_What is being asked:_
Locate each line in the data below that contains the string "height" and copy those lines. Match case exactly.

** Begin Material supplied **

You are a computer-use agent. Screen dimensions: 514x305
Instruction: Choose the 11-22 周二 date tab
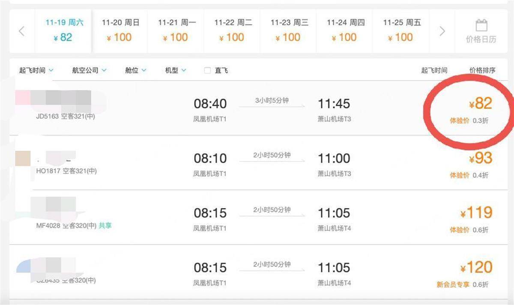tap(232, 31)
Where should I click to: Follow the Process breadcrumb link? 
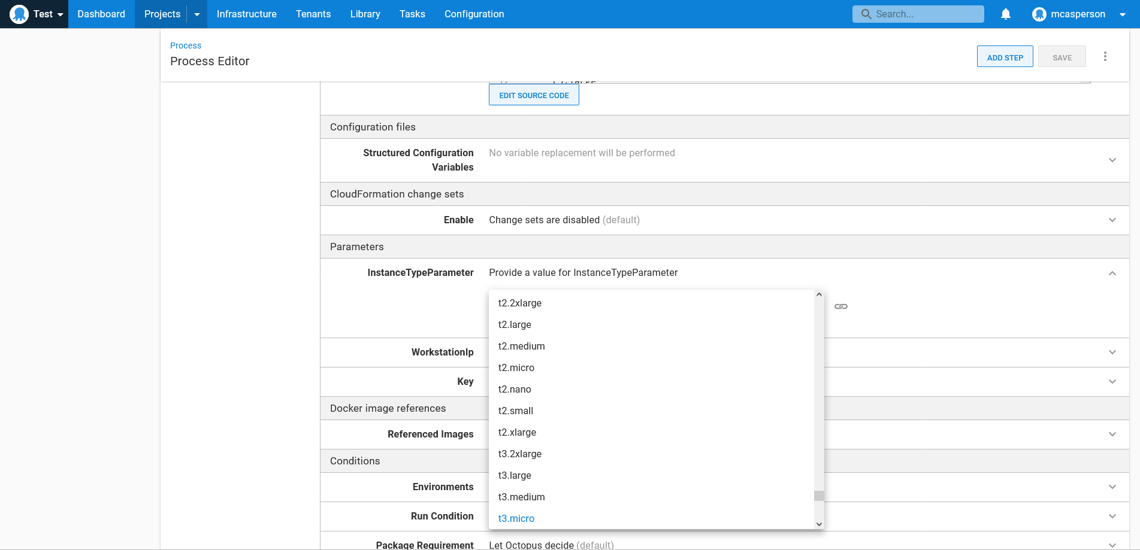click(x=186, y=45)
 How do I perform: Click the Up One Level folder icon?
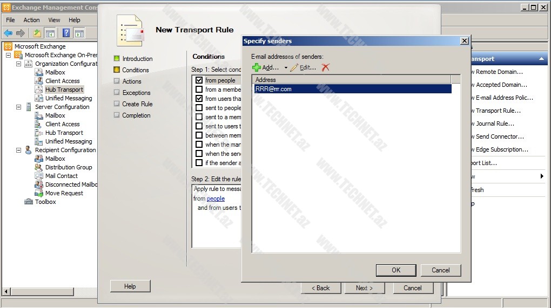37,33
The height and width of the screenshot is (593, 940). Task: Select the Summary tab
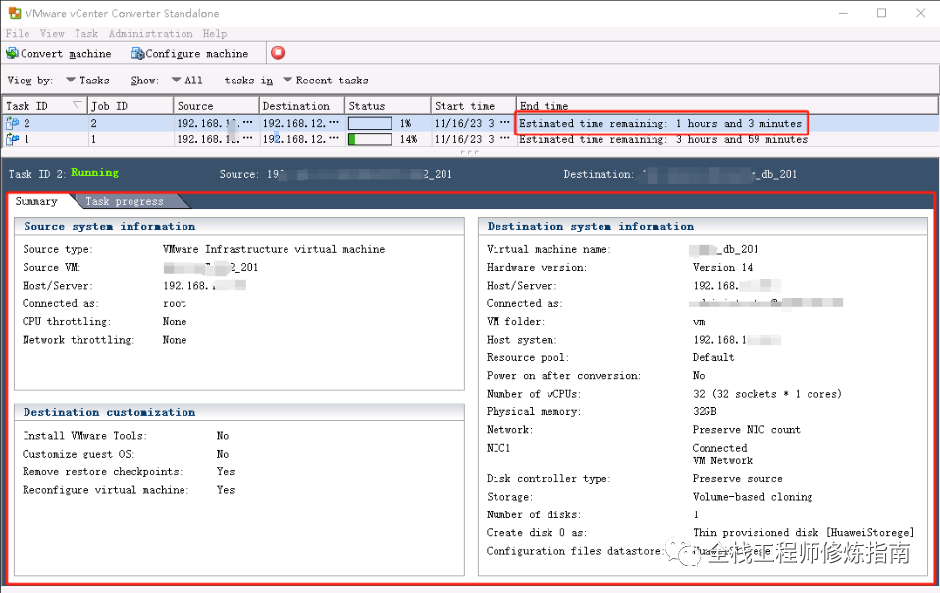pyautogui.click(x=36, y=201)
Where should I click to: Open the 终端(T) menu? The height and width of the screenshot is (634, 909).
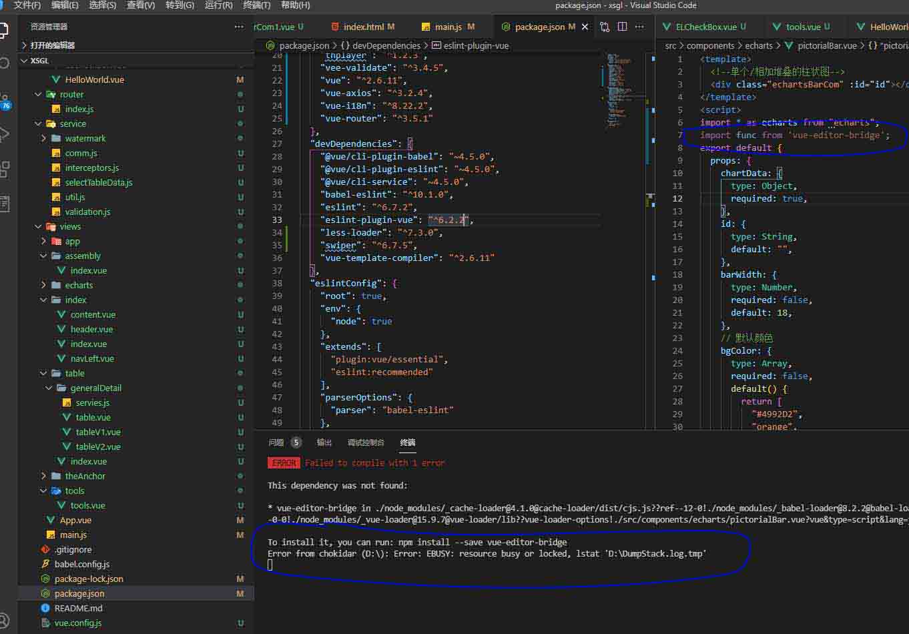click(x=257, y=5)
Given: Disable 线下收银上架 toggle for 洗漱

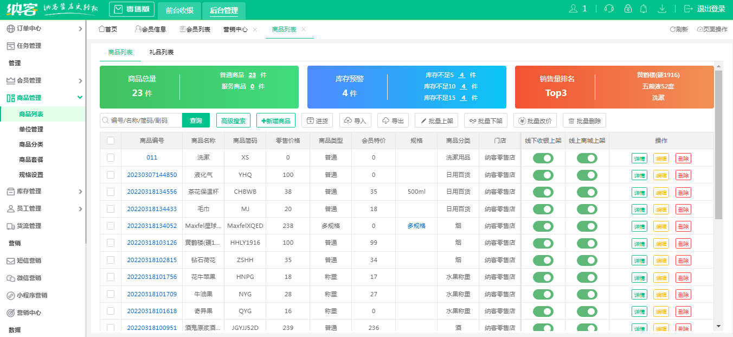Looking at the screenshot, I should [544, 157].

** End Material supplied **

_Reply:_
The height and width of the screenshot is (593, 940). Task: Select the Summary tab
Where should I click to: Open the 终端(T) menu? The height and width of the screenshot is (634, 909).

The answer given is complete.